#### TASK MATERIAL

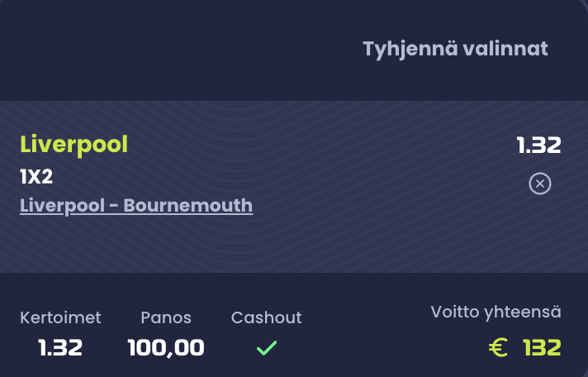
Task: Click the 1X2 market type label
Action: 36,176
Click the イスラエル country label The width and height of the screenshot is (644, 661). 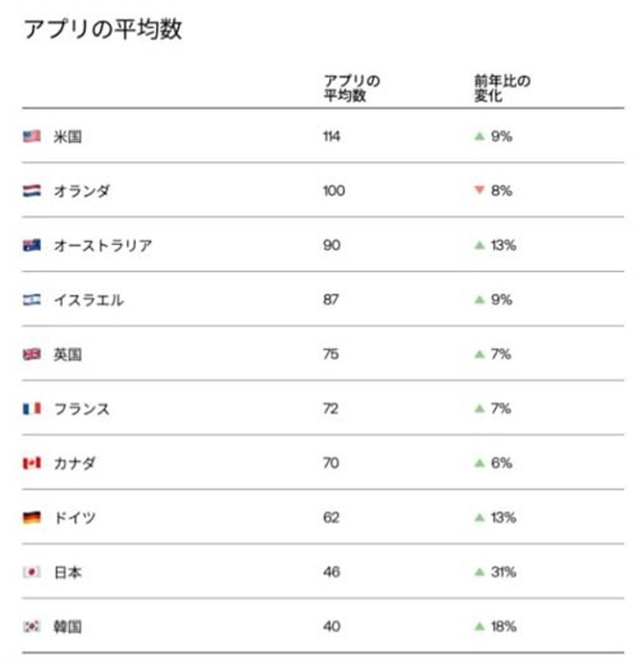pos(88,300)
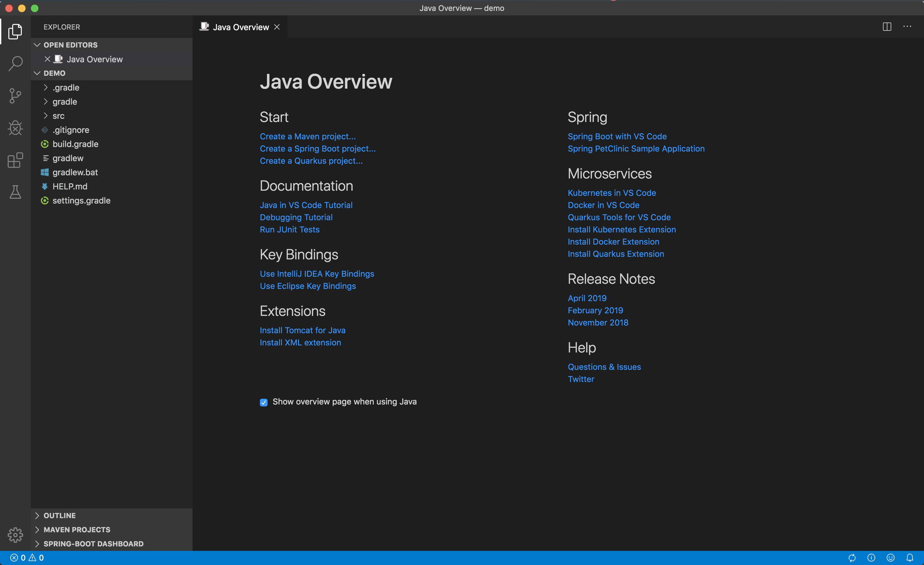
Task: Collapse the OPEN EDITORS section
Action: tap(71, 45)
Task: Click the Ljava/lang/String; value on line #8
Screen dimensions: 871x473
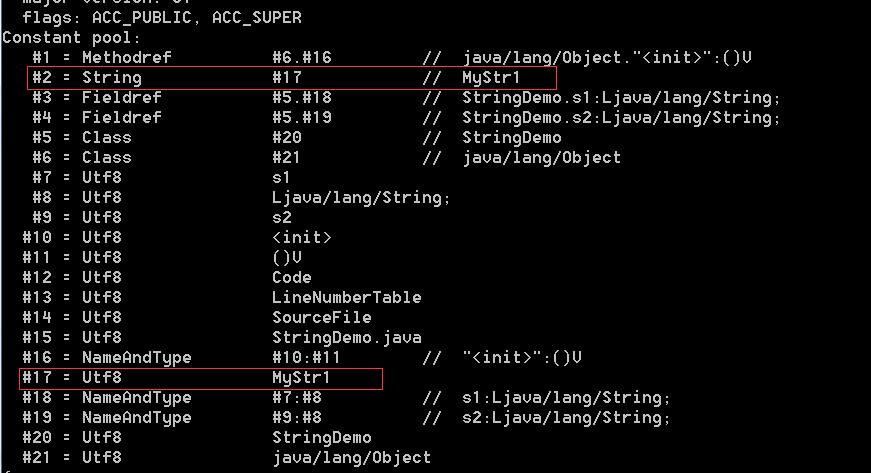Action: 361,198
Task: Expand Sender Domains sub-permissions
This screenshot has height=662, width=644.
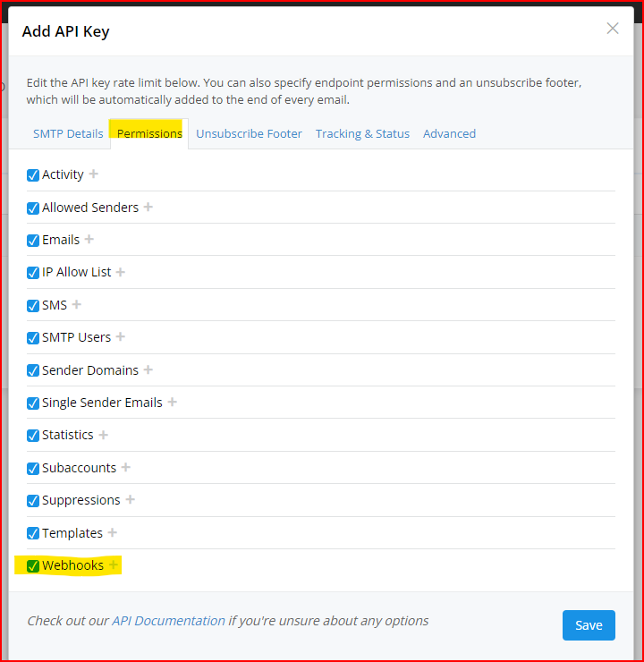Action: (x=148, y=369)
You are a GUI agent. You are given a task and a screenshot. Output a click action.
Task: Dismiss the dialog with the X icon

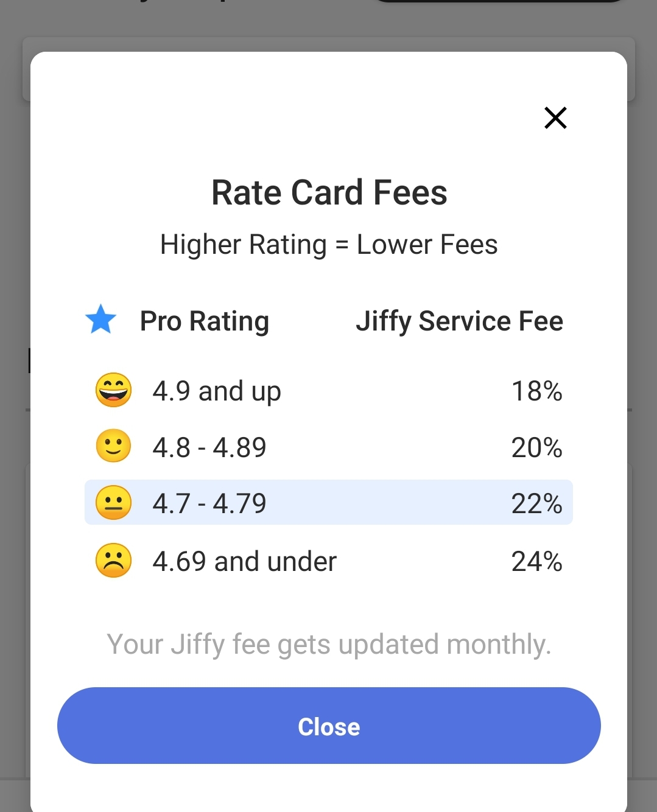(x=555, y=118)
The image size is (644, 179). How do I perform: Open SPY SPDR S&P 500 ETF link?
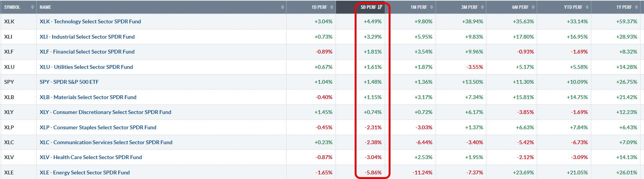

########

§ **WHAT IS EXPECTED**
Lines from the one containing "Task: Dismiss the dialog with the X icon" through the final line of the entries above are to be retyped exactly, with every picture left out.

§ **EXERCISE ANSWER**
Task: Dismiss the dialog with the X icon

(x=555, y=118)
The image size is (644, 179). How do I perform: Open SPY SPDR S&P 500 ETF link?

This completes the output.